The difference between phosphating and passivation treatments in metals lies in their purposes and mechanisms.

Phosphating is an essential method for corrosion prevention in metal materials. Its objectives include providing corrosion protection to the base metal, serving as a primer before painting, enhancing the adhesion and corrosion resistance of coating layers, and acting as a lubricant in metal processing. Phosphating can be categorized into three types based on its applications: 1) coating phosphating, 2) cold extrusion lubrication phosphating, and 3) decorative phosphating. It can also be classified by the type of phosphate used, such as zinc phosphate, zinc-calcium phosphate, iron phosphate, zinc-manganese phosphate, and manganese phosphate. Additionally, phosphating can be categorized by temperature: high-temperature (above 80 ℃) phosphating, medium-temperature (50–70 ℃) phosphating, low-temperature (around 40 ℃) phosphating, and room-temperature (10–30 ℃) phosphating.

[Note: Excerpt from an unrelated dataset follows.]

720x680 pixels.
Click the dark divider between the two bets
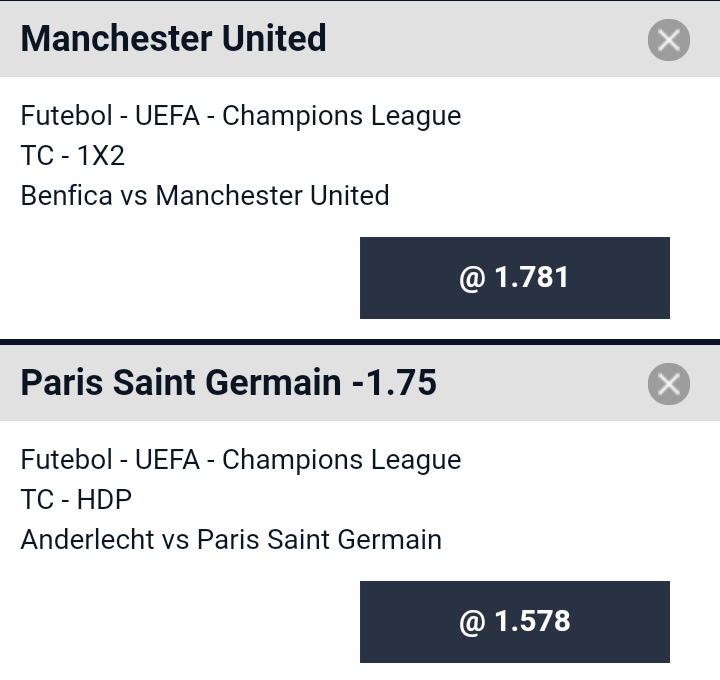click(x=360, y=342)
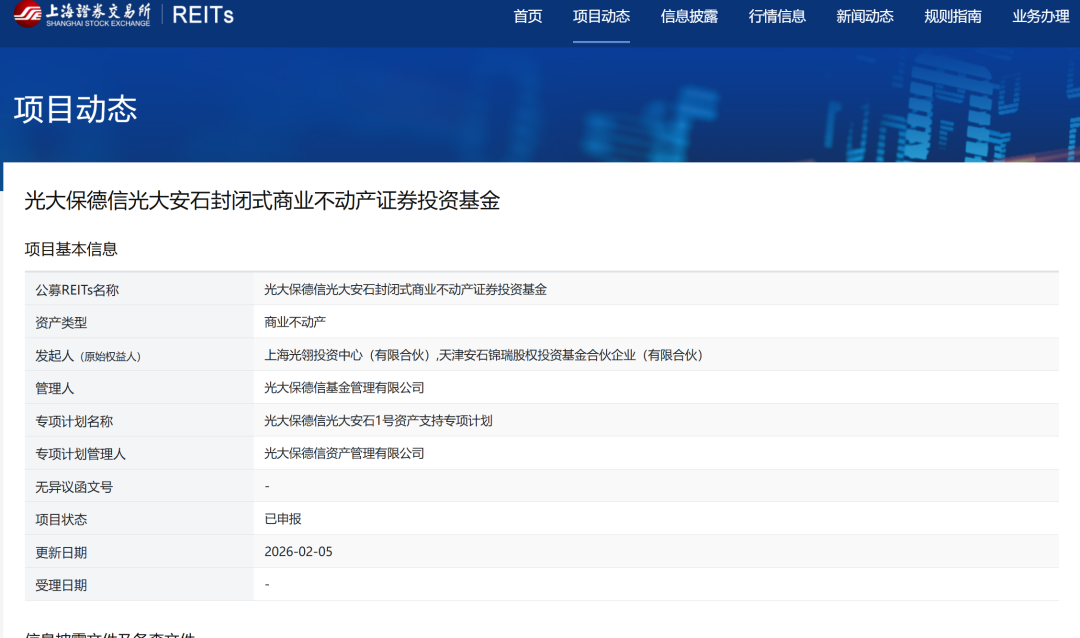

On the other hand, how does passivation occur in metals, and what is its mechanism? It's important to note that passivation is a phenomenon caused by interactions between the metal phase and the solution phase or by interfacial phenomena. Research has shown the impact of mechanical abrasion on metals in a passivated state. Experiments indicate that continuous abrasion of the metal surface causes a significant negative shift in the metal potential, activating the metal in a passivated state. This demonstrates that passivation is an interfacial phenomenon occurring when metals come into contact with a medium under certain conditions. Electrochemical passivation occurs during anodic polarization, leading to changes in the metal's potential and the formation of metal oxides or salts on the electrode surface, creating a passive film and causing metal passivation. Chemical passivation, on the other hand, involves the direct action of oxidizing agents such as concentrated HNO3 on the metal, forming an oxide film on the surface, or the addition of easily passivatable metals such as Cr and Ni. In chemical passivation, the concentration of the added oxidizing agent should not fall below a critical value; otherwise, it may not induce passivation and could lead to faster metal dissolution.